One of our keys to success at Ramp is empowering engineers to iterate and get changes into production quickly. We do this while ensuring that newly committed code is safe to deploy by maintaining a set of Python unit / integration tests.
Over time, this test suite has grown larger and larger, now reaching over 12 minutes per test run. Even worse, engineers would sometimes have to wait up to 1-2 hours between queueing their code for merge and actually seeing it in production.
How can we make this process faster for engineers, allowing them to deploy their code faster?
The diagram below shows the prior state of how we merged pull requests at Ramp.
Code had to be up-to-date with master
and pass status checks such as linting and tests before merging.
We used kodiak to help merge PRs, which would keep track of a given PR’s spot in the merge queue, auto-update it, and auto-merge once it reached the front of the queue.
The upshot of this was that every new PR merged would make all other PRs out of date with master
. This meant that every single PR required a full new run of our test suite from scratch.
Although this was a reasonable requirement when test suite times were low, our codebase had a growing pytest
suite that took 12 minutes to run. And as the size of the engineering team grew, the queue of pull requests waiting to get merged increased as well, with the average pull request waiting over an hour (12 minutes * 5 PRs in the queue) to be merged.
Our goal: eliminate this merge queue to unblock engineers and help them ship code faster.
Our first attempt is illustrated by the diagram above. We would run tests on PRs as we already were doing, and as long as they passed, engineers could merge into master
in parallel without having to rerun tests.
Our thought process was that most engineers’ code doesn’t overlap with other engineers’ changes. For example, someone working on Travel shouldn’t prevent someone else from pushing a change to Bill Pay. And engineers working on overlapping features would almost always get an explicit merge conflict.
However, we still wanted to consider the possibility that two branches that passed tests locally could fail tests on master
after their changesets were merged.
To prevent this we added the requirement that before any deployment, tests would need to pass on master
.
After making these changes to the deploy pipeline, we removed the requirement that “Pull requests are up-to-date with master.”

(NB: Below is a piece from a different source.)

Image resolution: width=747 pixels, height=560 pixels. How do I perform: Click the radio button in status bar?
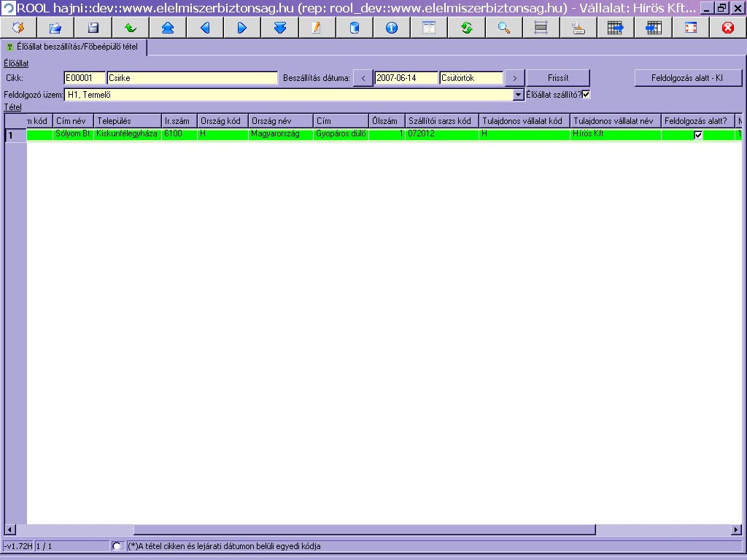tap(117, 546)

Unfortunately, the following happened:
Our python stack uses Flask
+ SQLAlchemy
, with the following dependencies:
alembic~=1.7.5
Flask~=1.1.1
Flask-Migrate~=2.6.0
Flask-SQLAlchemy~=2.4.1
sqlalchemy~=1.4.36
We use alembic to manage database migrations. Each database migration generates a file in migrations/versions
that looks like the following:
# revision identifiers, used by Alembic.
revision = "37596116ac17"
down_revision = "a6b00f131756"
def upgrade():
op.create_table(...)
def downgrade():
op.drop_table(...)
If two developers branched off the same revision and generated different migrations, each of their local changes would pass tests.
# Developer A
revision = "37596116ac17"
down_revision = "a6b00f131756"
def upgrade():
op.create_table("table_A", ...)
def downgrade():
op.drop_table("table_A", ...)
# Developer B
revision = "9d37dc60b812"
down_revision = "a6b00f131756"
def upgrade():
op.create_table("table_B", ...)
def downgrade():
op.drop_table("table_B", ...)
However, if both of these migrations were merged into master
, from revision a6b00f131756
, we would get the following error:
Only a single head is supported. The script directory has multiple heads (due to branching), which must be resolved by manually editing the revision files to form a linear sequence.

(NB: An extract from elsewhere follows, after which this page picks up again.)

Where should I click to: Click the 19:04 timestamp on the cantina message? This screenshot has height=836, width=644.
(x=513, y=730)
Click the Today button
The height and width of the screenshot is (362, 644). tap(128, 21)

Run `alembic branches` to see the divergence(s).
This is because there would be “multiple heads”, or two DB migrations that would cause alembic to be unable to determine the current head.

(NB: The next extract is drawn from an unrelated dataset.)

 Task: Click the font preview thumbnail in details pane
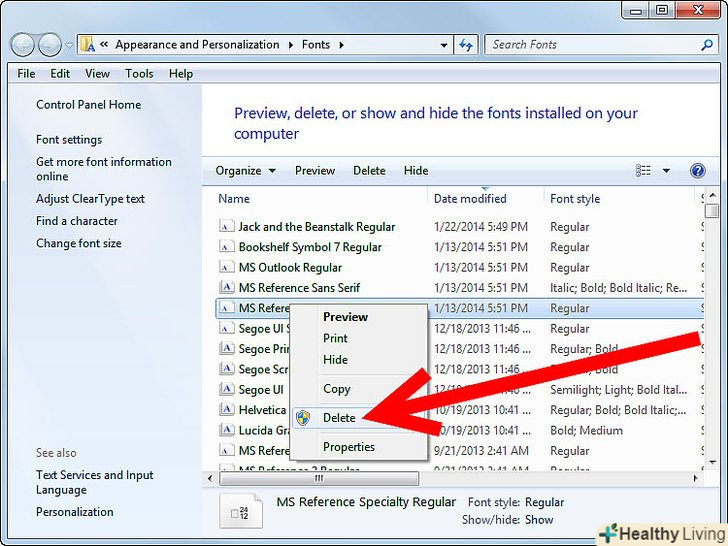pos(240,510)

We can illustrate this further with the diagram below:
# Pull Request A
┌────────────────────────┐ ┌───────────────────────┐
│ master │─────▶│ revision A │
│ a6b00f131756 │ │ 37596116ac17 │
└────────────────────────┘ └───────────────────────┘
# Pull Request B
┌────────────────────────┐ ┌───────────────────────┐
│ master │─────▶│ revision B │
│ a6b00f131756 │ │ 9d37dc60b812 │
└────────────────────────┘ └───────────────────────┘
# Merged (multiple heads!)
┌────────────────────────┐ ┌───────────────────────┐
│ master │─────▶│ revision A │
│ a6b00f131756 │ │ 37596116ac17 │
└────────────────────────┘ └───────────────────────┘
│ ┌───────────────────────┐
│ │ revision B │
└───────────────────▶│ 9d37dc60b812 │
└───────────────────────┘
We needed to prevent these cases from happening to allow out-of-date merges into master
.
We realized that pull requests without DB migrations should be able to merge freely, while migration pull requests should be required to be up-to-date with master
.
Our first idea was to set up a custom GitHub action to enforce this. However, we found that there was no straightforward way to re-run checks every time master
was updated.
What if we could take advantage of merge conflicts to prevent pull requests from merging?
We decided to add a new file in the repo, migrations/migration-hash.txt
, that contained a hash of all the filenames in migrations/versions
.
Each time an engineer added a new migration, the hash would change, causing GitHub to have a merge conflict on migration-hash.txt
.
Here's the commands we used to generate the hash, and the file, respectively:
generate-migration-hash:
# We're using python3 rather than a *nix command intentionally, since developers
# are on different operating systems.
@ls migrations/versions/*.py | sort \
| python3 -c 'import hashlib; import sys; print(hashlib.md5(sys.stdin.read().encode("utf-8")).hexdigest())'
generate-migration-hash-file:
@make generate-migration-hash > migrations/migration-hash.txt
The diagram below shows how migration-hash.txt
would change as pull requests were merged in:
master
/ \
/ \
/ \
/ \
migration A migration B
hash(master + A) hash(master + B)
\ /
\ /
\ /
\ /
master -> A -> B
hash(master + A + B)
Note that:
migration-hash.txt
.master
.With this change, we were able to modify our deploy pipeline to look like the desired state:
The average time to merge decreased from 1+ hour to 12 minutes (the time it takes for our test suite to run).